The Mountain Development Overlay District discussion was a continuation of the discussion from ZOC’s September 15thmeeting. The committee is focusing on two issues. What exactly is the objective of the Mountain overlay district? Is it to minimize environmental damage associated with development on and near mountain slops or is it to minimize/prohibit development on and near the slops? The committee also discussed the possibility of different regulations for mountain slop areas with existing development such as Bluemont versus mountain slop areas that are not currently developed.

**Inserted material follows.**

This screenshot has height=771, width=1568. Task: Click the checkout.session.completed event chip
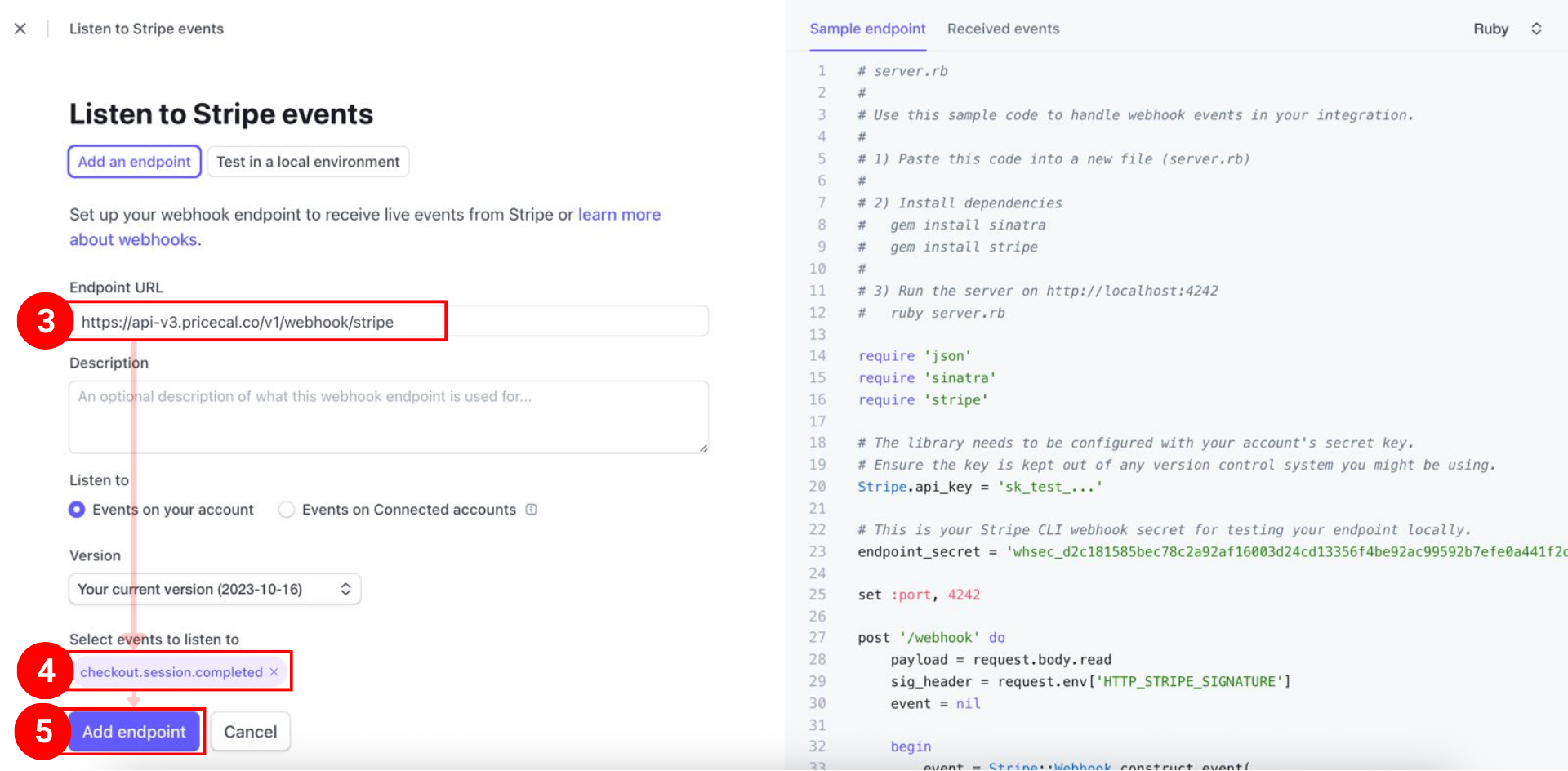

With regard to sign regulations, a consensus developed about two points. One, Loudoun County does not want billboards and two, the current process for reviewing and approving signs is cumbersome, expensive, and often unpredictable. One point of discussion centered around the role of business signs in the future. On the one hand, so many people rely on GPS and similar systems to find what they are looking for that perhaps the need for signs has been greatly reduced. On the other hand, people looking at their phones while driving is certainly a safety hazard. Perhaps signs remain an important safety feature.
The October 6th meeting concluded with a brief discussion of the relationship between ZOC’s review of draft language and staff edits of draft language. After ZOC completed its review of proposed language regarding Farm Breweries some of the language was removed by staff. Some ZOC members expressed strong concern. Ms. Ray supported the removal of the language subsequent to ZOC review saying that all proposed language is considered draft and subject to change until the “final” language is submitted to the public for review which is currently scheduled for April, 2022.
Loudoun Creates Environmental Commission – At the direction of the Board of Supervisors, the County has created the Loudoun County Environmental Commission. The Commission is charged with advising and recommending to Board policies and practices dealing with the environment, sustainability, and the management of energy. The Commission will be advising on both policies and practices for Loudoun County government as well as for businesses and the public.
By-Laws were adopted in July 2021 and two permanent standing committees were established: Sustainable Energy—to advise the Commission on initiatives to advance energy efficiency and renewable energy; and Natural Resources Conservation and Protection—to advise the Commission on all matters related to water and natural resources. The Commission has been holding bi-monthly meetings since July. Information on how to access the meetings remotely is posted on the Loudoun County Government Calendar and at loudoun.gov/remoteparticipation. The public is encouraged to listen and participate and provide comments during scheduled public input time at every meeting. Specific duties of the Commission include:
Identifying issues and proposing recommendations to protect, preserve, conserve, and enhance the environment.
Advancing environmental justice policies.
Acting on priority initiatives identified in the Loudoun County General Plan and the Board’s Strategic Plan.
Preparing an annual report for the BOS and holding an annual public forum to present the annual report and engage the public on issues of environmental concern. The Commission is planning on conducting its first a public outreach session on Wednesday November 17th 6:00 PM to 8:00 PM and presenting its first report to the Board of Supervisors at the January 18, 2022, Board meeting.
Presenting Loudoun County Environmental Excellence Awards annually to individuals, businesses, nonprofit organizations, and educators for their leadership on environmental issues.
The Commission has 17 members appointed by the BOS representing various industry groups and environmental/conservation groups. The Commission is Chaired by Gem Bingol, Field RepresentativeClarke & Loudoun County, Piedmont Environmental Council.